“Where are you going?” I ask again.
“To see a man about a dog,” my father replies.
“Why?” I ask.
“Hair of the dog,” his voice ghosts through the rapidly closing crack as the front door shuts behind him.
“Why?” I cry out.
Years later I remember this episode. The mud nest nestles tight against a beam beneath our garage roof. Tiny yellow beaks flap ceaselessly open. Parent birds sit on a vantage point of electric cable, their beaks moving in silent encouragement. A sudden rush, a clamour of wing and claw, a small body thudding down a ladder of air to crash beak first on the concrete.
“Why?” I ask.
The age-old answer come back to me.
“Wye is a river. It flows through Ross-on-Wye and marks the boundary between England and Wales.”

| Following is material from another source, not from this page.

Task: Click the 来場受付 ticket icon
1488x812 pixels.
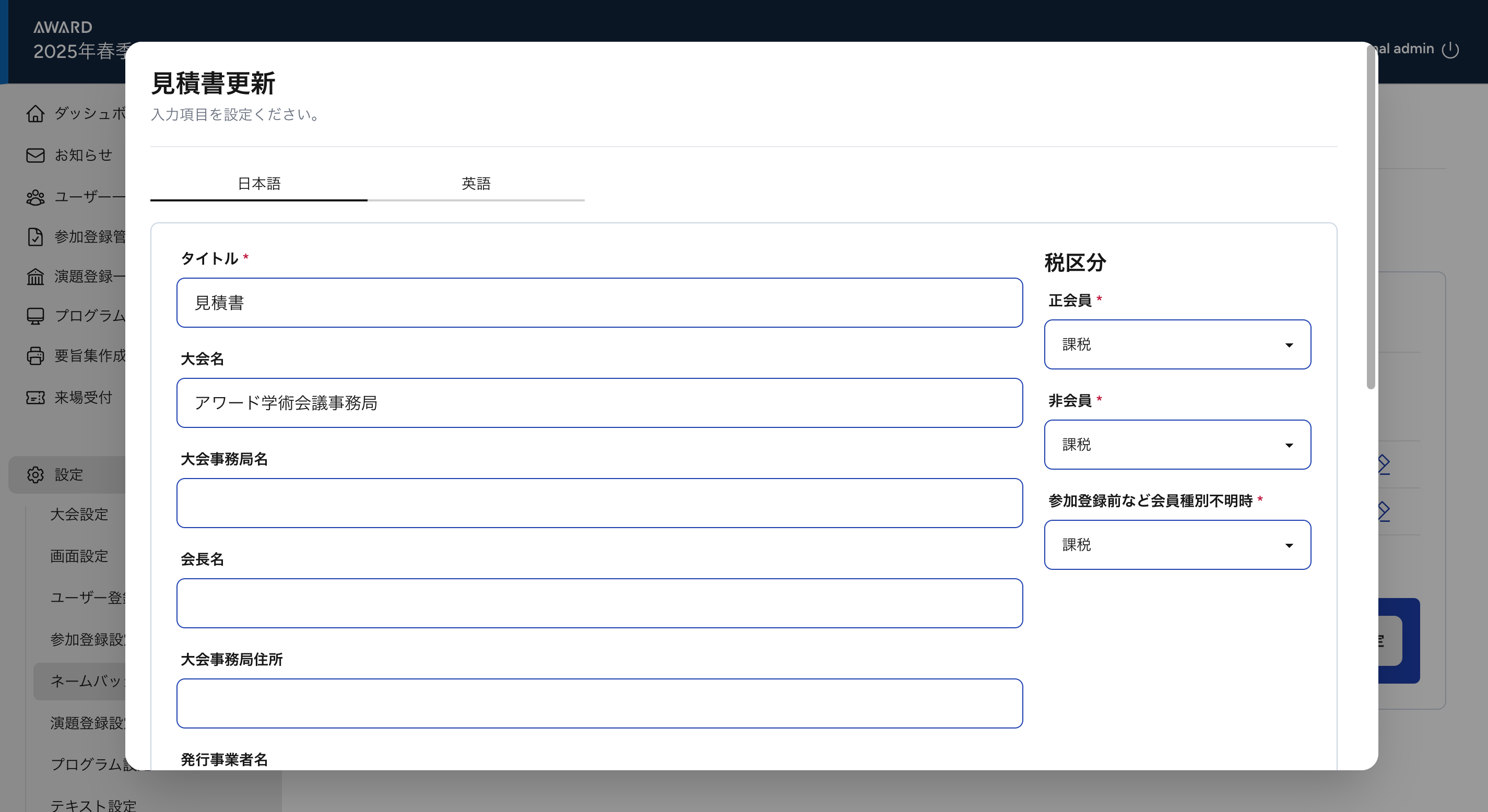Action: pos(35,397)
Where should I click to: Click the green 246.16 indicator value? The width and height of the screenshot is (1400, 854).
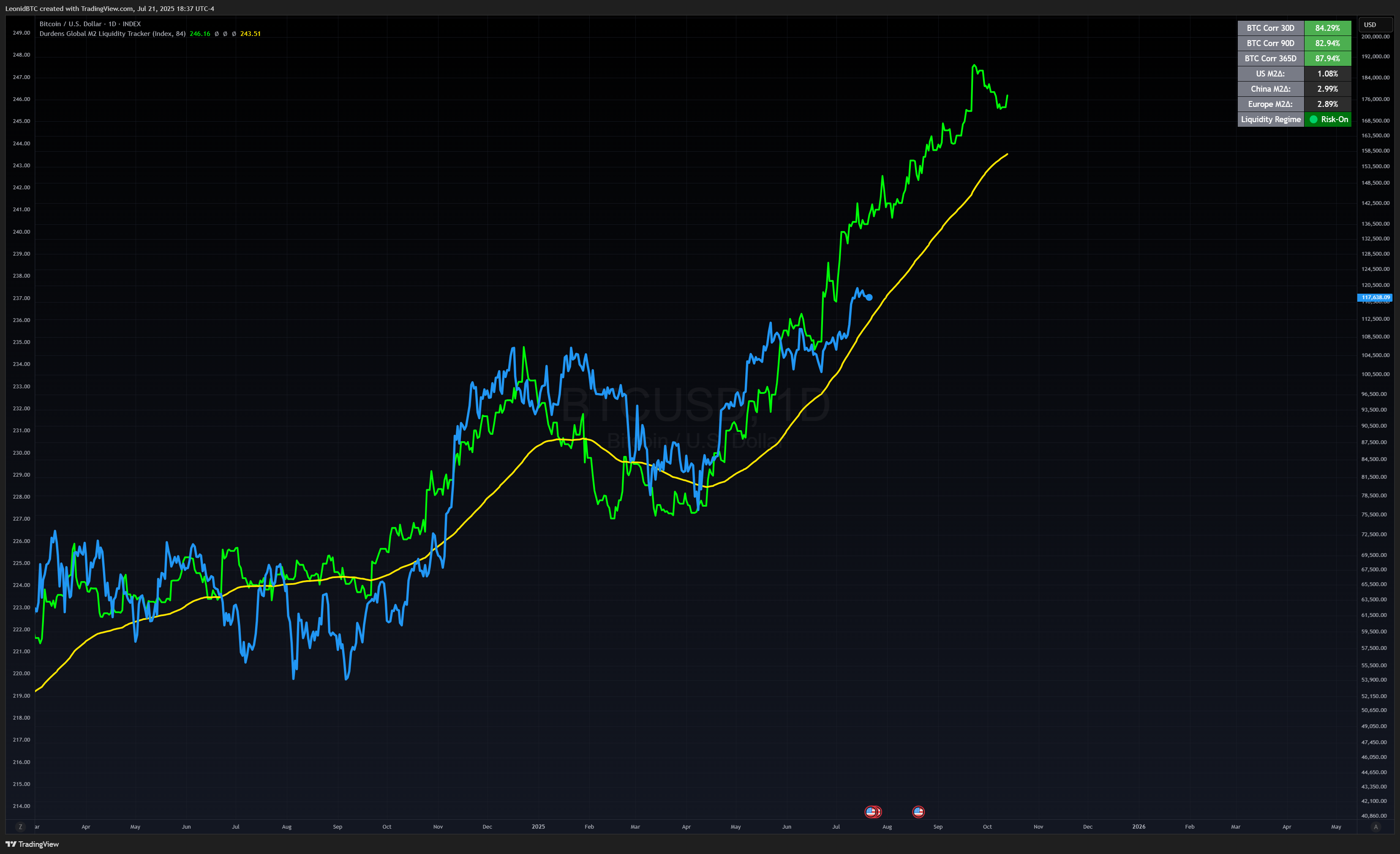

The swallows perch on the rafters watching their fledgling as it struggles on the floor, the weakening wing flaps, the last slow kicks of the twitching legs.
“Why?” I ask.”
“Y is a crooked letter invented by the Green Man of Wye.”
“Why?” I repeat. “I want to know why.”
Silence hangs a question mark over the unsatisfied spaces of my questing mind.
A golden oldie. We would all like to know why. But there are no answers. Just riddles cast, like two trunk-less legs of stone, on the sands of time. Nothing beside remains. Yet still we ask the age old question: why? And still we receive the age-old answers from those ageing wise men who ruled our childhood and taught us everything they knew.
Alas, we have lost our hollyhocks, not all of them, but most. They have been drowned in torrential rain, blown and bent, ravished by raging winds, and they have been scorched in a heat-warning scorched earth policy that left them and the garden all forlorn. As for the lawn, between chinch bug, crows, raccoons, and a surge in weeds and bugs, it is a desolation.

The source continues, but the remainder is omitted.